This issue of the London Reader brings you heartbreakingly personal stories of experiences of hate from around the world. From stories of escaping genocide or mass-murder, to dealing with hate in the home, the classroom, or on the street, the Hate Speech Monologues deals with the ugly realities of prejudice in the wider world, but it carries with it the hope that hate can be overcome.
Each of the pieces selected for this issue of the London Reader was originally performed on the stage. They were written from personal experiences and presented by the writers. These storytellers come from all over the world, but shared a stage together in Budapest as part of the original ‘Hate Speech’ Monologues.

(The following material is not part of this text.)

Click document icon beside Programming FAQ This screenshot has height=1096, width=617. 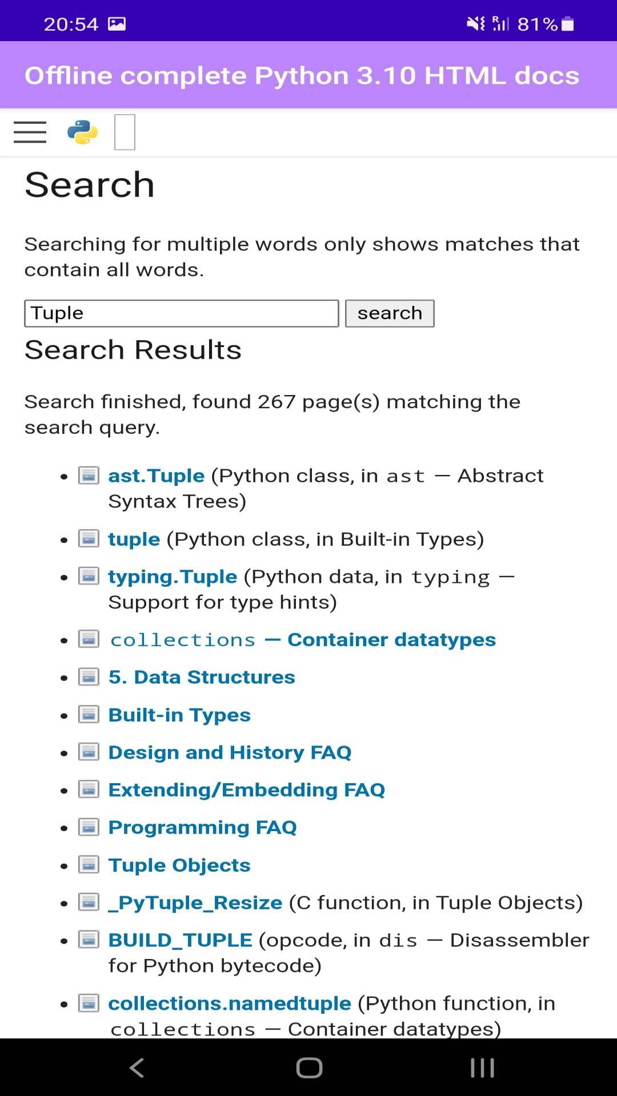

This issue of the London Reader presents some of the most powerful and compelling narratives and poems performed at the ‘Hate Speech’ Monologues in celebration of its fifth anniversary. This issue stands as a tribute to the power of stories to build connections and to stand up to hate.
Drawing on their own personal experiences of hate and discrimination, this issue features personal stories and poetry from: the award-winning poet and TEDx Talk speaker Nilofer Khan Habibullah; Mariya Parodi, Communications Associate for the International Rescue Committee; Elizabeth Joy Loudon; Philippe-Edner Marius; Sarah Ahmed; Ruth Simister; Jacob Verhagen; and more. This issue also features interviews with the academic Theodore M. Shaw and author Ibram X. Kendi on hate speech and racism in America.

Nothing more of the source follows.